__Work to do__
Format the lines that start with the one containing "Click the green field marker on the map" and end after the one containing "pos(569,15)" as a JSON list of strings, one string per line, leaving out blank lines.

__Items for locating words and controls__

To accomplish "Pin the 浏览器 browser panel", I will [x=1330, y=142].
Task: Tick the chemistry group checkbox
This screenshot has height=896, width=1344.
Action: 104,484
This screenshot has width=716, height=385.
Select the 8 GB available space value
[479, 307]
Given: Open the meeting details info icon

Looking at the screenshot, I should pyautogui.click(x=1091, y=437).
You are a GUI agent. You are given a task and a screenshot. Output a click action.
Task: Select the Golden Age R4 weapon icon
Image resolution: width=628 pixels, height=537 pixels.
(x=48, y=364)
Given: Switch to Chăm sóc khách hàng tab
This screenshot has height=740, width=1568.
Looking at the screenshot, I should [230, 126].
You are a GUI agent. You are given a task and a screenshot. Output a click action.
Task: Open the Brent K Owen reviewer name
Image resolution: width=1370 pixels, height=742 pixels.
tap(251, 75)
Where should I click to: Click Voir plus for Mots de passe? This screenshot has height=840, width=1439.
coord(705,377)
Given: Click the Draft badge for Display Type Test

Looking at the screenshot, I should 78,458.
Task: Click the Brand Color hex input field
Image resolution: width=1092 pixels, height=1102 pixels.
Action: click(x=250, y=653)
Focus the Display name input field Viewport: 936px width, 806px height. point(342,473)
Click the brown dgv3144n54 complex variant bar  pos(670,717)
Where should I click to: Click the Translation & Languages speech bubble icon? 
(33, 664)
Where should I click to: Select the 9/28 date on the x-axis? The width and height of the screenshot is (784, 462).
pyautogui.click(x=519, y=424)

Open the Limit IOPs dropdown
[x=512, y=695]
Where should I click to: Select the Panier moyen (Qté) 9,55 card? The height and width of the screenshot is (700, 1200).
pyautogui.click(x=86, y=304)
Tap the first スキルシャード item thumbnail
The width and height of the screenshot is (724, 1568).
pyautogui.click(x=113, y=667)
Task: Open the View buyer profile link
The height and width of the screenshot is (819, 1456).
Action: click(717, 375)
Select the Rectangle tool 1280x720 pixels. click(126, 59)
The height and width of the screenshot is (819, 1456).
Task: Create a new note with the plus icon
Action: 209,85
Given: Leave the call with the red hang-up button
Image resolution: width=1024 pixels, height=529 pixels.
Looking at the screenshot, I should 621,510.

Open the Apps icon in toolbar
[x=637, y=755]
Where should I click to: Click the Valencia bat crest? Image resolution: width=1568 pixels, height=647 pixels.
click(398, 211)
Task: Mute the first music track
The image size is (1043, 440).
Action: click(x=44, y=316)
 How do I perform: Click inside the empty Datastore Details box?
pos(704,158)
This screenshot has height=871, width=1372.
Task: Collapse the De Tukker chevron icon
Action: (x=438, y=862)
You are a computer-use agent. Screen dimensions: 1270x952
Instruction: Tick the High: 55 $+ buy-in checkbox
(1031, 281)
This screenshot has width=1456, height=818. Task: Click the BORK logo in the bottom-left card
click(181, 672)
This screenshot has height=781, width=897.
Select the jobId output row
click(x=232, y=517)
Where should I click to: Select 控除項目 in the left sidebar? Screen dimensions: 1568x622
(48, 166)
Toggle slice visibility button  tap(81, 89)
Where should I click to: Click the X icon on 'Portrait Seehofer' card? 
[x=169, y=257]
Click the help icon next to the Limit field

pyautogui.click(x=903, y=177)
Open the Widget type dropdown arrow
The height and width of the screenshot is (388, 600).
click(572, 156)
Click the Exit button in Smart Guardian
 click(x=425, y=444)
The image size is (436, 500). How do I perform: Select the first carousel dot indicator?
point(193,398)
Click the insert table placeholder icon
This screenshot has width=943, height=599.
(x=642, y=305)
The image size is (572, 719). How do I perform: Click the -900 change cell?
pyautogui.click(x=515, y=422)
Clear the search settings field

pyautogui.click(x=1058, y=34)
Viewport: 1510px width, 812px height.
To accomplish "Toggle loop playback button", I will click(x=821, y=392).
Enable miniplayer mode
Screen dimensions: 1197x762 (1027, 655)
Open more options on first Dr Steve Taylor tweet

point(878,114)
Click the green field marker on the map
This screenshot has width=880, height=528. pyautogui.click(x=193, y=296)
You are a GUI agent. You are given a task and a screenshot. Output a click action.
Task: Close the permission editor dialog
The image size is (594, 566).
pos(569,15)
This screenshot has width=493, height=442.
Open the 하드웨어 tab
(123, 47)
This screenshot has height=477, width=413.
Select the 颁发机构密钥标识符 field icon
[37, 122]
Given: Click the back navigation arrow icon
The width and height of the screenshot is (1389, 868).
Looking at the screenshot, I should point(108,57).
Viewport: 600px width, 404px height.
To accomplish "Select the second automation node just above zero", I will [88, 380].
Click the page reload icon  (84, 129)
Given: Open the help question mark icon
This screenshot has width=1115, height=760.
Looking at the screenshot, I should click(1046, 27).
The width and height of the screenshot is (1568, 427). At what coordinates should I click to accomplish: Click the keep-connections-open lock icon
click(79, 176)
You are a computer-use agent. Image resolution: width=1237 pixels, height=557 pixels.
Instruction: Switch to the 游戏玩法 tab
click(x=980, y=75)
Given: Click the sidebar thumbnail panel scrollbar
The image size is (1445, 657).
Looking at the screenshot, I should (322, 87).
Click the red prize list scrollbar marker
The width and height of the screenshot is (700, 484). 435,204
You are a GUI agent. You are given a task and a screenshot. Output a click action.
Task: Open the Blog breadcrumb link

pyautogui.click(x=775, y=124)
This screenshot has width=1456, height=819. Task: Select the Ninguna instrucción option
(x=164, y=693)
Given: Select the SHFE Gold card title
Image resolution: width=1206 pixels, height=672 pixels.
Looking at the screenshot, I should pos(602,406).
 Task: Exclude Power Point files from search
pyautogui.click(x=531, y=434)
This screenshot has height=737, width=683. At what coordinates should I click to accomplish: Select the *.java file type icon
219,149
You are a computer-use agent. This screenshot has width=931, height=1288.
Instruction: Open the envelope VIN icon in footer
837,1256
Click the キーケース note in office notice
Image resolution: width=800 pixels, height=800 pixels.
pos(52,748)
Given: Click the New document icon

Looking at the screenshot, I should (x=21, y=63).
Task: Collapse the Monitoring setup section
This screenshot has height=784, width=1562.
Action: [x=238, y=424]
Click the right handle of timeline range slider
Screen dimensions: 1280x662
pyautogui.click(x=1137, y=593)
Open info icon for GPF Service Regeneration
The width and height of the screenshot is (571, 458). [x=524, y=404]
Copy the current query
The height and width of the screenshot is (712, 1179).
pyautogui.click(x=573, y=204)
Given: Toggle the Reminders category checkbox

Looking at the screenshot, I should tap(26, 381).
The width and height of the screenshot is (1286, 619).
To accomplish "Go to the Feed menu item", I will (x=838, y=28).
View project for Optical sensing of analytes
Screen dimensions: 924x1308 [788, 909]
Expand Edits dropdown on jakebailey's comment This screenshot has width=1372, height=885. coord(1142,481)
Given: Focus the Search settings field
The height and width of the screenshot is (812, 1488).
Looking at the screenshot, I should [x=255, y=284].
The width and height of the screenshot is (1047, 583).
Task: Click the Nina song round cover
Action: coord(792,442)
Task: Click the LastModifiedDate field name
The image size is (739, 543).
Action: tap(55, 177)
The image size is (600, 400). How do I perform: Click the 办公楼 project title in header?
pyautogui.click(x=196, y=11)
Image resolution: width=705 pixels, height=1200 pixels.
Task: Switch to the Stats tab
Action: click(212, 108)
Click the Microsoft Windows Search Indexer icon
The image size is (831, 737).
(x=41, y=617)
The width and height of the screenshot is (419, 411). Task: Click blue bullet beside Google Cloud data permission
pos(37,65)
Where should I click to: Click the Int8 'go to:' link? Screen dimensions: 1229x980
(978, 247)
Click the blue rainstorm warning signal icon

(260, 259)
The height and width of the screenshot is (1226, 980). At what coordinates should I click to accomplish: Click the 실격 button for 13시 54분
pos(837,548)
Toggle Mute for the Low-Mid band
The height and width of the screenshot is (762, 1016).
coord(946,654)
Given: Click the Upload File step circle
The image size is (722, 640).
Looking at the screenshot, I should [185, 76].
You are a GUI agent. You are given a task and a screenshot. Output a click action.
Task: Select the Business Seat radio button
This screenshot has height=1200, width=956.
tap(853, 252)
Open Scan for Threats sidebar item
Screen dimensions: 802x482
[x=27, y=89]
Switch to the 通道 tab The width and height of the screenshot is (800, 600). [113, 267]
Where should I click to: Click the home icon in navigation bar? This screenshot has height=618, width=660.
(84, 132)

__Result for this task__
[
  "Click the green field marker on the map",
  "This screenshot has width=880, height=528. pyautogui.click(x=193, y=296)",
  "You are a GUI agent. You are given a task and a screenshot. Output a click action.",
  "Task: Close the permission editor dialog",
  "The image size is (594, 566).",
  "pos(569,15)"
]